Pipeline Stages and Indexing in HQ

Creating your index in HQ involves a two step process. The first step is Data Discovery. Data Discovery is when HQ crawls repositories to find and identify data available for indexing. The next step is Data Extraction. Data Extraction is when HQ opens files and extracts additional information from data crawled during the scanning phase. After this two step process, HQ allows users to configure pipeline steps to further enrich data before an index is created.

This customization of the Pipeline is useful because it gives data administrators in HQ fine-grained control over their index, improves efficiency of the index creation process, and conserves system resources.

The Pipeline can be configured during the following stages:

Post-Scan: The steps configured under this section are executed immediately after Scanning, during the first pass Data Discovery step. Certain repositories, like SDE, do not execute Extraction steps. In such cases, configuring pipeline steps at the Post-Scan level can be used to enrich data.

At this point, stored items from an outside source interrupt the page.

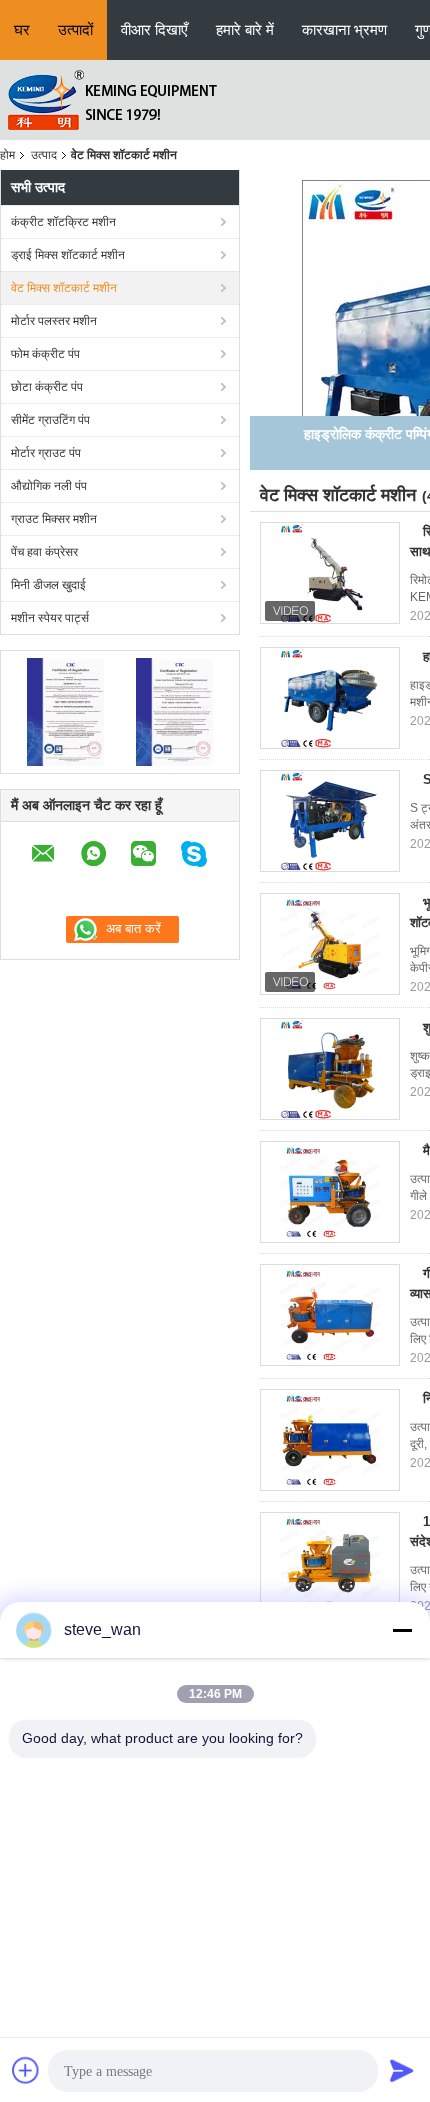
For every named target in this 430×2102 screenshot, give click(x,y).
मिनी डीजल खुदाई (48, 585)
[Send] (402, 2070)
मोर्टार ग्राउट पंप (46, 453)
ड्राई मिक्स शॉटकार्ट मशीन (68, 255)
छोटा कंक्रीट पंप (47, 387)
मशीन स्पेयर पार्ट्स (50, 618)
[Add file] (26, 2070)
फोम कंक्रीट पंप (45, 354)
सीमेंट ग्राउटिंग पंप (50, 420)
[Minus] (402, 1630)
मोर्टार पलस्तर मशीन (54, 321)
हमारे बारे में (245, 29)
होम (7, 155)
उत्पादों (75, 29)
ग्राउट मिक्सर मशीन (54, 519)
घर (22, 29)
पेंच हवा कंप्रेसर (44, 552)
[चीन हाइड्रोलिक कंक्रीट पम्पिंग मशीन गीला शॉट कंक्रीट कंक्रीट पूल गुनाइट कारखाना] (330, 698)
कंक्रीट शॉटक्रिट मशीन (63, 222)
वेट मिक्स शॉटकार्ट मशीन (64, 288)
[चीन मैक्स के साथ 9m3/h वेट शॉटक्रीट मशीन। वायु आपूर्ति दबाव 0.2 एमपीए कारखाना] (330, 1192)
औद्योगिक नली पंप (49, 486)
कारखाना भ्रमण (344, 29)
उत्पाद (44, 155)
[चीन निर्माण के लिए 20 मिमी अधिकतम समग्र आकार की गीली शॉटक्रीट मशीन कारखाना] (330, 1440)
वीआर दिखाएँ (154, 29)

Pre-Extraction: The steps set up here are executed just prior to Data Extraction, right after Data Discovery.

Post-Extraction: The steps listed here are executed immediately after Data Extraction is complete.

Pre-Index: The steps added here are executed just prior to the information being written to the Index. This step occurs only after Data Discovery and Data Extractions are complete. For most data repositories, pipeline steps like metadata extraction, document transformation, and geotagging are configured here.